In the Curity Identity Server, clients are extremely flexible and can be configured for many different purposes, including:
- performing the OAuth authorization code flow (and all other OAuth flows)
- performing backend authentication via CIBA
- introspecting tokens
- exchanging tokens
- running authentication flows using the Hypermedia Authentication API (HAAPI)
Client Capabilities#
Clients in the Curity Identity Server support a wide range of capabilities that control what operations they can perform. These capabilities determine which OAuth flows and operations are available to each client.
To understand the full scope of what a client can do and how to configure these capabilities, see Client Capabilities
Client Authentication#
Before a client can interact with the Curity Identity Server, it may need to authenticate itself.
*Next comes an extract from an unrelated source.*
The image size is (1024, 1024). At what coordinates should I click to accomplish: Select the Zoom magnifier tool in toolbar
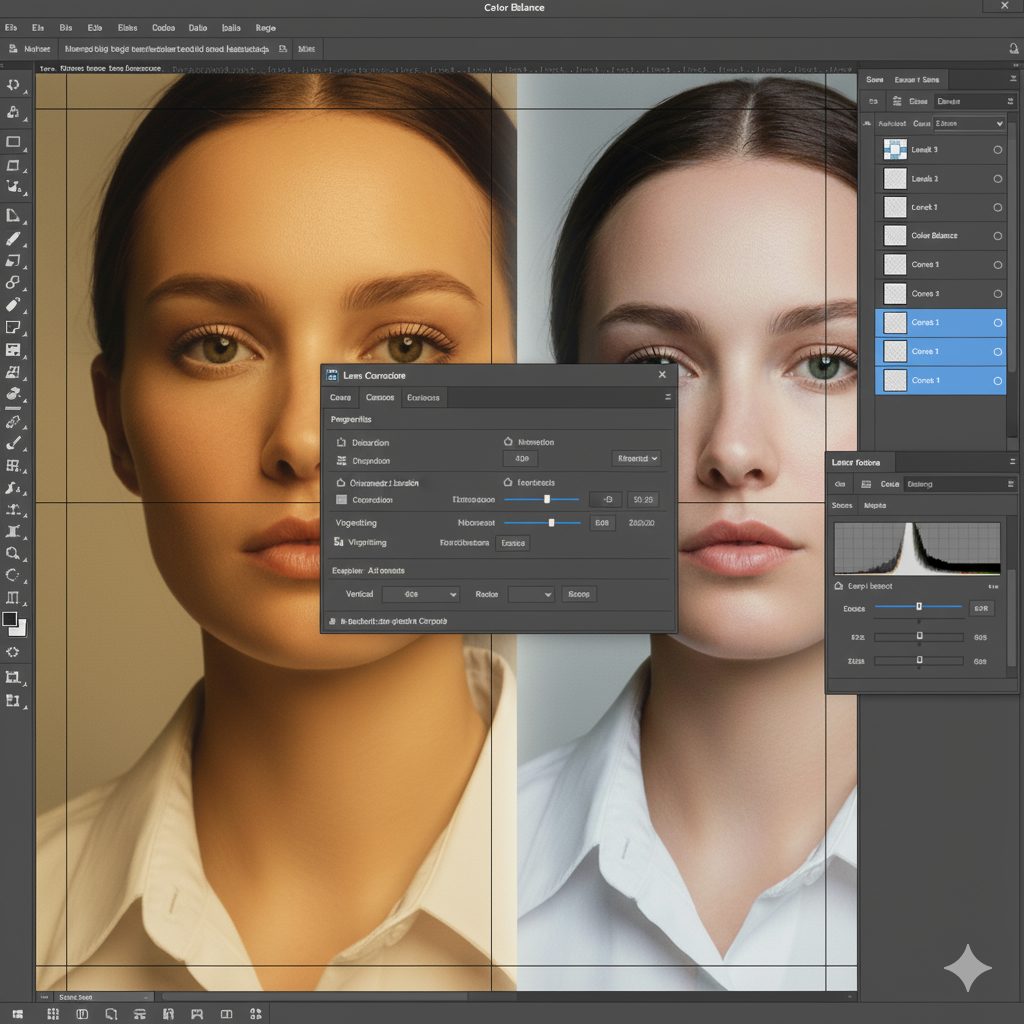[13, 553]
Multiple authentication methods are supported, from simple secrets to advanced methods like private key JWT and mutual TLS.
Learn more about configuring these authentication mechanisms in Client Authentication
Client Configuration#
Beyond capabilities and authentication, clients have numerous configuration options that control their behavior, including redirect URIs, token lifetimes, and consent settings.
For a comprehensive reference to all available configuration options, see Client Configuration .
Client Types#
Depending on your deployment needs, the Curity Identity Server supports different client storage and management approaches:
- Configuration Clients — Clients defined directly in the system configuration, ideal for controlled environments.
- Database Clients — Clients stored in a database, suitable for dynamic client management.
- Dynamically Registered Clients (DCR) — Clients registered at runtime via the Dynamic Client Registration protocol.
Regardless of the type, all clients share the same configuration options and capabilities with only small discrepancies.
Client Framability#
To integrate the OAuth token issuance process, the Token Service offers specific capabilities to allow its user screens to be embedded through IFRAMEs.
While the default behaviour of HTML-pages is to not be allowed to be framed (due to security reasons, i.e. clickjacking prevention), it is however possible to allow framing on a per-client base.
The configuration and use of framability controls for OAuth clients is the same as for Service Providers . Please see the Service Providers’ Framability documentation for further instructions.